* What is being asked *
Take the data that sits below and write it out again exactly.

* Source data *
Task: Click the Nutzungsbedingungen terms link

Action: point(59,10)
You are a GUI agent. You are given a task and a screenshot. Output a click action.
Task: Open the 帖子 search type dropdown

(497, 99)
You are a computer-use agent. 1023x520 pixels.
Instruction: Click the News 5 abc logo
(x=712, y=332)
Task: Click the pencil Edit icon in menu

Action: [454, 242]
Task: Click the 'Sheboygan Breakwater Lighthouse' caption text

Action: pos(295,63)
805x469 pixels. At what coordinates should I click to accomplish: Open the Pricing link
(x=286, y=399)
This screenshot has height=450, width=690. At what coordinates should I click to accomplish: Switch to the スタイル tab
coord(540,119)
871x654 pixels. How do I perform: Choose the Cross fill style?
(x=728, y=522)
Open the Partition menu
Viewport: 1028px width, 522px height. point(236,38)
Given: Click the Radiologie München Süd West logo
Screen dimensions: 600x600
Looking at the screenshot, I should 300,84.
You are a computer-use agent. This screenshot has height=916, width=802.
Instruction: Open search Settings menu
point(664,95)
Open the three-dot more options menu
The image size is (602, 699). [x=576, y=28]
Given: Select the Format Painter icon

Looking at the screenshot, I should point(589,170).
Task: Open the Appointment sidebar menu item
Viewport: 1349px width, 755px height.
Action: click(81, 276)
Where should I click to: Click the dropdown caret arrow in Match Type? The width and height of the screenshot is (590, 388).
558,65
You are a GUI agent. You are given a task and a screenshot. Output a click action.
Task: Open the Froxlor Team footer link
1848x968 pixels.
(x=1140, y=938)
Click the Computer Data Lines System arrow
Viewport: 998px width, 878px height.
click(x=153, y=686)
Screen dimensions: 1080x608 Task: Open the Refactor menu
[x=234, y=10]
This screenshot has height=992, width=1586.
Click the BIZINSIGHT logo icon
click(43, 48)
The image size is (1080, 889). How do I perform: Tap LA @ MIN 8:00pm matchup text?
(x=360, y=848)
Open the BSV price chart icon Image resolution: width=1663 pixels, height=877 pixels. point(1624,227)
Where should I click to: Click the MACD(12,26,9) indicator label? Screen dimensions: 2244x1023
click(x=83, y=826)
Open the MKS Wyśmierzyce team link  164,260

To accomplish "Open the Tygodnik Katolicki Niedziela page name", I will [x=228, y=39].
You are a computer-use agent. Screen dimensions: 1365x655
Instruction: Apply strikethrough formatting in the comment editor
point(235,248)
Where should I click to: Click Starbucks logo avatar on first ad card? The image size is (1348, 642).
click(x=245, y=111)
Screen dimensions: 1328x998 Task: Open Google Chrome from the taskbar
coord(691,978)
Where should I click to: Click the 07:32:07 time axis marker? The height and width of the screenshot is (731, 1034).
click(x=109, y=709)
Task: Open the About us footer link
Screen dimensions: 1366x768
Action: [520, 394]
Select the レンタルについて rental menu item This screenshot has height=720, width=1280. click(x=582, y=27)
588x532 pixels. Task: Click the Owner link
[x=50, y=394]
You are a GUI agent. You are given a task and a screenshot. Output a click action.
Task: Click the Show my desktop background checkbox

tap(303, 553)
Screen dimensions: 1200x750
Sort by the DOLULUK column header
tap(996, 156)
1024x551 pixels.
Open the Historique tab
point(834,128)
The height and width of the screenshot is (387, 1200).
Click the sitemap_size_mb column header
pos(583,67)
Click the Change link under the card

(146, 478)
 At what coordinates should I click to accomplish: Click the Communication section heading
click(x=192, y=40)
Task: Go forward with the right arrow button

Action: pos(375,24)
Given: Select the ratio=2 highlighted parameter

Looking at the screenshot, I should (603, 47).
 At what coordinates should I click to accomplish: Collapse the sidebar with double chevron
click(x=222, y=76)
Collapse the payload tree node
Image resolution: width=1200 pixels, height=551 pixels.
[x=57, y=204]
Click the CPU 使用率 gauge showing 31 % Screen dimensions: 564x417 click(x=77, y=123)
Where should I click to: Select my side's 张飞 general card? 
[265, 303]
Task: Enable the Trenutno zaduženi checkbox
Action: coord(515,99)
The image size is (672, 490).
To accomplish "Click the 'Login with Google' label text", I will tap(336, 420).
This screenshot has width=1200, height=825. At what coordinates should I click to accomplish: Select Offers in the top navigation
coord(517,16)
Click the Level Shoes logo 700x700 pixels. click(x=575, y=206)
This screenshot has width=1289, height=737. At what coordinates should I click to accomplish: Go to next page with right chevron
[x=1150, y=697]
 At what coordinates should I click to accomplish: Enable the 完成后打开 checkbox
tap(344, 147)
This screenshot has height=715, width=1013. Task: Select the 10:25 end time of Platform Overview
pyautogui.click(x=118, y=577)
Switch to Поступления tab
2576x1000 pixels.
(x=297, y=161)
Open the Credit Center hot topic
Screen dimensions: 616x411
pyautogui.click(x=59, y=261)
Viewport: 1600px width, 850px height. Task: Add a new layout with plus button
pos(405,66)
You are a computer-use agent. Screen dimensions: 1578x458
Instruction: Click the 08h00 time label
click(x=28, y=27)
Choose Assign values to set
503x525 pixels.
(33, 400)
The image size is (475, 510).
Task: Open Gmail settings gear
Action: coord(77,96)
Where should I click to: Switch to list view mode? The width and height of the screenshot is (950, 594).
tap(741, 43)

* Solution below *
Task: Click the Nutzungsbedingungen terms link

Action: point(59,10)
You are a GUI agent. You are given a task and a screenshot. Output a click action.
Task: Open the 帖子 search type dropdown

(497, 99)
You are a computer-use agent. 1023x520 pixels.
Instruction: Click the News 5 abc logo
(x=712, y=332)
Task: Click the pencil Edit icon in menu

Action: [454, 242]
Task: Click the 'Sheboygan Breakwater Lighthouse' caption text

Action: pos(295,63)
805x469 pixels. At what coordinates should I click to accomplish: Open the Pricing link
(x=286, y=399)
This screenshot has height=450, width=690. At what coordinates should I click to accomplish: Switch to the スタイル tab
coord(540,119)
871x654 pixels. How do I perform: Choose the Cross fill style?
(x=728, y=522)
Open the Partition menu
Viewport: 1028px width, 522px height. point(236,38)
Given: Click the Radiologie München Süd West logo
Screen dimensions: 600x600
Looking at the screenshot, I should 300,84.
You are a computer-use agent. This screenshot has height=916, width=802.
Instruction: Open search Settings menu
point(664,95)
Open the three-dot more options menu
The image size is (602, 699). [x=576, y=28]
Given: Select the Format Painter icon

Looking at the screenshot, I should point(589,170).
Task: Open the Appointment sidebar menu item
Viewport: 1349px width, 755px height.
Action: click(81, 276)
Where should I click to: Click the dropdown caret arrow in Match Type? The width and height of the screenshot is (590, 388).
558,65
You are a GUI agent. You are given a task and a screenshot. Output a click action.
Task: Open the Froxlor Team footer link
1848x968 pixels.
(x=1140, y=938)
Click the Computer Data Lines System arrow
Viewport: 998px width, 878px height.
click(x=153, y=686)
Screen dimensions: 1080x608 Task: Open the Refactor menu
[x=234, y=10]
This screenshot has height=992, width=1586.
Click the BIZINSIGHT logo icon
click(43, 48)
The image size is (1080, 889). How do I perform: Tap LA @ MIN 8:00pm matchup text?
(x=360, y=848)
Open the BSV price chart icon Image resolution: width=1663 pixels, height=877 pixels. point(1624,227)
Where should I click to: Click the MACD(12,26,9) indicator label? Screen dimensions: 2244x1023
click(x=83, y=826)
Open the MKS Wyśmierzyce team link  164,260

To accomplish "Open the Tygodnik Katolicki Niedziela page name", I will [x=228, y=39].
You are a computer-use agent. Screen dimensions: 1365x655
Instruction: Apply strikethrough formatting in the comment editor
point(235,248)
Where should I click to: Click Starbucks logo avatar on first ad card? The image size is (1348, 642).
click(x=245, y=111)
Screen dimensions: 1328x998 Task: Open Google Chrome from the taskbar
coord(691,978)
Where should I click to: Click the 07:32:07 time axis marker? The height and width of the screenshot is (731, 1034).
click(x=109, y=709)
Task: Open the About us footer link
Screen dimensions: 1366x768
Action: [520, 394]
Select the レンタルについて rental menu item This screenshot has height=720, width=1280. click(x=582, y=27)
588x532 pixels. Task: Click the Owner link
[x=50, y=394]
You are a GUI agent. You are given a task and a screenshot. Output a click action.
Task: Click the Show my desktop background checkbox

tap(303, 553)
Screen dimensions: 1200x750
Sort by the DOLULUK column header
tap(996, 156)
1024x551 pixels.
Open the Historique tab
point(834,128)
The height and width of the screenshot is (387, 1200).
Click the sitemap_size_mb column header
pos(583,67)
Click the Change link under the card

(146, 478)
 At what coordinates should I click to accomplish: Click the Communication section heading
click(x=192, y=40)
Task: Go forward with the right arrow button

Action: pos(375,24)
Given: Select the ratio=2 highlighted parameter

Looking at the screenshot, I should (603, 47).
 At what coordinates should I click to accomplish: Collapse the sidebar with double chevron
click(x=222, y=76)
Collapse the payload tree node
Image resolution: width=1200 pixels, height=551 pixels.
[x=57, y=204]
Click the CPU 使用率 gauge showing 31 % Screen dimensions: 564x417 click(x=77, y=123)
Where should I click to: Select my side's 张飞 general card? 
[265, 303]
Task: Enable the Trenutno zaduženi checkbox
Action: coord(515,99)
The image size is (672, 490).
To accomplish "Click the 'Login with Google' label text", I will tap(336, 420).
This screenshot has width=1200, height=825. At what coordinates should I click to accomplish: Select Offers in the top navigation
coord(517,16)
Click the Level Shoes logo 700x700 pixels. click(x=575, y=206)
This screenshot has width=1289, height=737. At what coordinates should I click to accomplish: Go to next page with right chevron
[x=1150, y=697]
 At what coordinates should I click to accomplish: Enable the 完成后打开 checkbox
tap(344, 147)
This screenshot has height=715, width=1013. Task: Select the 10:25 end time of Platform Overview
pyautogui.click(x=118, y=577)
Switch to Поступления tab
2576x1000 pixels.
(x=297, y=161)
Open the Credit Center hot topic
Screen dimensions: 616x411
pyautogui.click(x=59, y=261)
Viewport: 1600px width, 850px height. Task: Add a new layout with plus button
pos(405,66)
You are a computer-use agent. Screen dimensions: 1578x458
Instruction: Click the 08h00 time label
click(x=28, y=27)
Choose Assign values to set
503x525 pixels.
(33, 400)
The image size is (475, 510).
Task: Open Gmail settings gear
Action: coord(77,96)
Where should I click to: Switch to list view mode? The width and height of the screenshot is (950, 594).
tap(741, 43)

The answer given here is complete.